She plunged in and sketched out the barest pattern of notes. On the stave, that tiny snatch of song looked unimpressive when in her head it had sounded beguiling. She hummed it aloud and smiled, hearing again the chords which suggested themselves as an accompaniment. She scribbled them in as best she could and played them through in her mind. It was a start but it would not do. There was still a gap between what she had imagined and what was in front of her. She wondered how she was going to pull down and shape into plain black marks on the stave those dream-like sounds which had filled her head. She clutched at the pencil in her hand in frustration at her lack of skill. She felt like a man with a vision of an unbuilt house, a person who had a hod of bricks and a pail of mortar but no real knowledge of how to transform them into a house. "I must learn to build," she told herself, and reached out for one of the harmony books she kept on her tables. But she hesitated to open it, distracted by the view from the window.
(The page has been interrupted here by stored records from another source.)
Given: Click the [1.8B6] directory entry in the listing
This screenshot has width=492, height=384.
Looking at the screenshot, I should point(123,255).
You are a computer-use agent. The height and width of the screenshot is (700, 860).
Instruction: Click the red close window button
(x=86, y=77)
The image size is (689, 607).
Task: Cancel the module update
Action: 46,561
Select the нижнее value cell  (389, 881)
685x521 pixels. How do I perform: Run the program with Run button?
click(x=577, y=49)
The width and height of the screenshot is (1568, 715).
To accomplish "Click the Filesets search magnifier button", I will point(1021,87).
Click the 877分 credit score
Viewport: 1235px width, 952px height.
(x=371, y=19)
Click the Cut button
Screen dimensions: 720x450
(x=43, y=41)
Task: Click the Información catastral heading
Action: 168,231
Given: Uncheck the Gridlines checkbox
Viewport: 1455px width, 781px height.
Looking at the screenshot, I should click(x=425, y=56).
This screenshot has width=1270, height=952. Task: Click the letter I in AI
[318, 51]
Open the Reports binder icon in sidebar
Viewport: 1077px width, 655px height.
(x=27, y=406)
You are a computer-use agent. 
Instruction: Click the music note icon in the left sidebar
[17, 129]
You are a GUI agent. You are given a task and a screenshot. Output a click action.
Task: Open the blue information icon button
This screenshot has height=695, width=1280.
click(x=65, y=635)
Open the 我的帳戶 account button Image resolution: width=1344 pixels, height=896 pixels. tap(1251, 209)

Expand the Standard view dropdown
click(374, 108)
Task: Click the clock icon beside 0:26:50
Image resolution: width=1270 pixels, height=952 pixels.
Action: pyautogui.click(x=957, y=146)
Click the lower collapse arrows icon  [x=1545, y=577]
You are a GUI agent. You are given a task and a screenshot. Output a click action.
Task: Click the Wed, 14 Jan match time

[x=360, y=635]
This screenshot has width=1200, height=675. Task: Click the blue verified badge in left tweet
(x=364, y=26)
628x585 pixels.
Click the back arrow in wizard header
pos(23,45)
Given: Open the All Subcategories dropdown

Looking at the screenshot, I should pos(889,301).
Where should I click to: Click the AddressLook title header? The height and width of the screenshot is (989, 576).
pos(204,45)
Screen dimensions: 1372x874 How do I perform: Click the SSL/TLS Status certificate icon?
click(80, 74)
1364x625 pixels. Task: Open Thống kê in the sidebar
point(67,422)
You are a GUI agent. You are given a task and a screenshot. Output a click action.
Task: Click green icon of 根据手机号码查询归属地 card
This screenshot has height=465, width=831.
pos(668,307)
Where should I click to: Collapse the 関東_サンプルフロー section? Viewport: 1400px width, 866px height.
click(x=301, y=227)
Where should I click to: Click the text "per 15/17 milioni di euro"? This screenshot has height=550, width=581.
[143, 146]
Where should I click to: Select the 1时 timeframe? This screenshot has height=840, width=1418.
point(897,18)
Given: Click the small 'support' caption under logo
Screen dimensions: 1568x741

The great beech trees which edged the Manse garden, she noticed, had been touched by the first gold of autumn and shone with it against an intense clear blue sky. Her little piece of music ran in her ears again and she realized that she would not find her answer between the covers of those books. She had to work out for herself what she wanted: conventional exercises in four-part harmony did not make the sort of music she heard in her head. She had to discover her own musical language.
But how hard that was! Why did she always have to be left alone with that impossible task, with no-one to encourage her, no-one to tell her even it was worthwhile? Sometimes it seemed more like a curse than a gift that desperate desire in her to make something out of nothing. "But I will do it," she told herself.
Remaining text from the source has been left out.